E’ morta l’urbanistica…viva l’urbanistica
Chissà se oggi concludendo il suo libro “Amministrare l’urbanistica” Giuseppe Campos Venuti avrebbe confermato quanto scrisse nel 1967:«.…L’urbanistica è in crisi, ma si tratta di una crisi di sviluppo…». L’interrogativo è d’obbligo perché ciò che appare nella pratica quotidiana dell’amministrare l’urbanistica è tutto fuorché pianificazione coerente del territorio. Se non altro dal punto di vista degli strumenti. Il vecchio Piano regolatore generale non esiste più ma è molto dubbio che ciò che l’ha sostituito, in Toscana il Piano strutturale e il Regolamento urbanistico, garantiscano un uso razionale del territorio. Ma poi tra accordi di programma, deroghe settoriali, che magari sono motivate con finalità ambientaliste, procedure accelerate la prassi ormai praticata è quella della risposta emergenziale a domande emergenziali.
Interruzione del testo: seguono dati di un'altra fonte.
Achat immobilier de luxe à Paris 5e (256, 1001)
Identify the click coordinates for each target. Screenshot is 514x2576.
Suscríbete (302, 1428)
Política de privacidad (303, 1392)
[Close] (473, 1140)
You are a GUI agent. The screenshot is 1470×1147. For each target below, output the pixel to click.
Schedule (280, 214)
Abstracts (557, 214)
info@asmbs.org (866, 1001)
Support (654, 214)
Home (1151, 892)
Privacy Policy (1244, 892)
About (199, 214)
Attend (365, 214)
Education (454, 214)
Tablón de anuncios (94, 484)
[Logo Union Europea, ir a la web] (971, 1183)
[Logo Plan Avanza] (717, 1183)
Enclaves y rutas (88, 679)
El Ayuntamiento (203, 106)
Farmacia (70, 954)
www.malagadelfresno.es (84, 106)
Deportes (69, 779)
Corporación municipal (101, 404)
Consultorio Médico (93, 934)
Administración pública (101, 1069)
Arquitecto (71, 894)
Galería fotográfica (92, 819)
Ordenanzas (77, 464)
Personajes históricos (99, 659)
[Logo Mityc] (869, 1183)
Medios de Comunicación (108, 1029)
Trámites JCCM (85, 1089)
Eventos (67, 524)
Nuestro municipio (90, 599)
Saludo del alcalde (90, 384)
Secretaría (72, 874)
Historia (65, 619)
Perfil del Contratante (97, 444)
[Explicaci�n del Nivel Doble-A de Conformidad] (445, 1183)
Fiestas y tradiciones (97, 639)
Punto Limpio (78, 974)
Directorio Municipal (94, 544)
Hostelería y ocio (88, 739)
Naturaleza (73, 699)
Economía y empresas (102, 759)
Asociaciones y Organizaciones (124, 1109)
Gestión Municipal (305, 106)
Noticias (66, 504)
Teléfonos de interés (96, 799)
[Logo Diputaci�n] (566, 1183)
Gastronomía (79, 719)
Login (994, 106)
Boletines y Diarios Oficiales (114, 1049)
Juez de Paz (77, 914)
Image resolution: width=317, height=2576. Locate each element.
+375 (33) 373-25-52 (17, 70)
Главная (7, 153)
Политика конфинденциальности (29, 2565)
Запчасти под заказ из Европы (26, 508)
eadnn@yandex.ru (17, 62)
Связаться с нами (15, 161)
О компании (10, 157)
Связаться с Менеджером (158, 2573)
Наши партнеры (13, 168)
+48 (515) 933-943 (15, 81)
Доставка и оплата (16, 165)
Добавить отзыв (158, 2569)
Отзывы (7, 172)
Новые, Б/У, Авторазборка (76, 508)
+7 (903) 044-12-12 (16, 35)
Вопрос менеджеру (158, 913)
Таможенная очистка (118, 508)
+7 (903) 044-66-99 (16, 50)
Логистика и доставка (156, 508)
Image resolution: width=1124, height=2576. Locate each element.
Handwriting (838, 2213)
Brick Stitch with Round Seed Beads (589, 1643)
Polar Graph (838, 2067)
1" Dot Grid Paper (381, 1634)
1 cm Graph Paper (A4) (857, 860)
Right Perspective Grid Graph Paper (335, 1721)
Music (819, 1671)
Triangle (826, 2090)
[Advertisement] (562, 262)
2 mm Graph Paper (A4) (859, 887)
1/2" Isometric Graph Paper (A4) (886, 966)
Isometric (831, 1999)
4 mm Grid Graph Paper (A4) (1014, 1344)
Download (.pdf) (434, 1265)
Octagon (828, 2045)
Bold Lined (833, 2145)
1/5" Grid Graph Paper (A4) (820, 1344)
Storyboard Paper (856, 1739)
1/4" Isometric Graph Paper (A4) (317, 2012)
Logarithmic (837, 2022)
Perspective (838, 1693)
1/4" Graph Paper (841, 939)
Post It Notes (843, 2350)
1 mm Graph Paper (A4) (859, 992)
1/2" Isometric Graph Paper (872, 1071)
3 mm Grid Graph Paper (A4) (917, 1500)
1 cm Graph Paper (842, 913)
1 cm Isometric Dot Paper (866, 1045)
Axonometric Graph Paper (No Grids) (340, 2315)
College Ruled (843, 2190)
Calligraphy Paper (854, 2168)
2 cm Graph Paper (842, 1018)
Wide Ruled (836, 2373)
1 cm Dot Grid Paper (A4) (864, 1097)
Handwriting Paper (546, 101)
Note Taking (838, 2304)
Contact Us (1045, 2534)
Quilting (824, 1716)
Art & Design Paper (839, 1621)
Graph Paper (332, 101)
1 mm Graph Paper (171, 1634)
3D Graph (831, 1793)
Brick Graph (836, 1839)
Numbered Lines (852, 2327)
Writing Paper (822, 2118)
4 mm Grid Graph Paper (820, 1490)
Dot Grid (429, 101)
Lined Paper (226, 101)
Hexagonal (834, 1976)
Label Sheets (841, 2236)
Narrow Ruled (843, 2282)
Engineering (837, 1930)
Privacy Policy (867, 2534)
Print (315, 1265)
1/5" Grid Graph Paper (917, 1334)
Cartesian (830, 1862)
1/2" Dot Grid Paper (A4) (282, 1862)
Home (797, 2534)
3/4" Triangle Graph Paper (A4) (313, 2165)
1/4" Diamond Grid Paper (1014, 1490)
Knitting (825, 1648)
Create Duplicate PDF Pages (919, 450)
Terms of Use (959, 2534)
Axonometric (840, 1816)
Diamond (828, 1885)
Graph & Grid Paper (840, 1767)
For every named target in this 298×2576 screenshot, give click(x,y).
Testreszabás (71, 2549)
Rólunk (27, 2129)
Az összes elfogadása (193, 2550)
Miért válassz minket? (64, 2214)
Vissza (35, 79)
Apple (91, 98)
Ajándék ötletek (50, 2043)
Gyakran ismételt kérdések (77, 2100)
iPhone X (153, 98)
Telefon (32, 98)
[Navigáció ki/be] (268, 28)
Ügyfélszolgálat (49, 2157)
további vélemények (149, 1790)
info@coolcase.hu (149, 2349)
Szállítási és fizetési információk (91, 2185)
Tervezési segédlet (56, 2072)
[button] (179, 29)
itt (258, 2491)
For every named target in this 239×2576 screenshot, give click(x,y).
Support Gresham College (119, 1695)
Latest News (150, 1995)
Quanto poi siano davvero emergenze è tutto da discutere. Il risultato è uno stato di perenne confusione che si traduce, a danno dei cittadini, in un gran caos territoriale. Sembra paradossale ma è vero. Sono aumentati i piani e contemporaneamente è diminuita la qualità del risultato finale in termini di rispetto dell’ambiente da preservare e di qualità dell’ambiente da modificare. Sono aumentati i tempi per la redazione dei piani e la difficoltà ad interpretare norme la cui lettura risulta spesso disagevole per i professionisti e impossibile per i cittadini. Pianificazione urbana, pianificazione territoriale, interdisciplinarità tra economia ed urbanistica sono ormai parole scomparse. Nei confronti della pianificazione coordinata tra più comuni si hanno persino reazioni di rigetto. Anche la pratica urbanistica della Val di Cornia ha avuto queste caratteristiche e non poteva non essere così dato che non si può non riconoscere che aveva ragione Vezio De Lucia quando nel 2010 la descriveva come una realtà non insensibile alle scorciatoie di una modernità raccogliticcia e agli adescamenti di una crescita qualunque. Probabilmente qualche anno dopo avrebbe usato parole anche più severe.
E dunque non c’è proprio speranza? Tutto finito? Rientrare nei ranghi (tesi che avrebbe fatto molto irritare Campos Venuti) del disimpegno politico e scientifico, il che a guardar bene coincide?
È una tentazione anche giustificata ma forse vale la pena di ricordare che la storia ci ha insegnato che il progresso lineare non esiste ma ci ha insegnato anche che non esiste nemmeno il regresso lineare e dunque vale, comunque, la pena di provarci.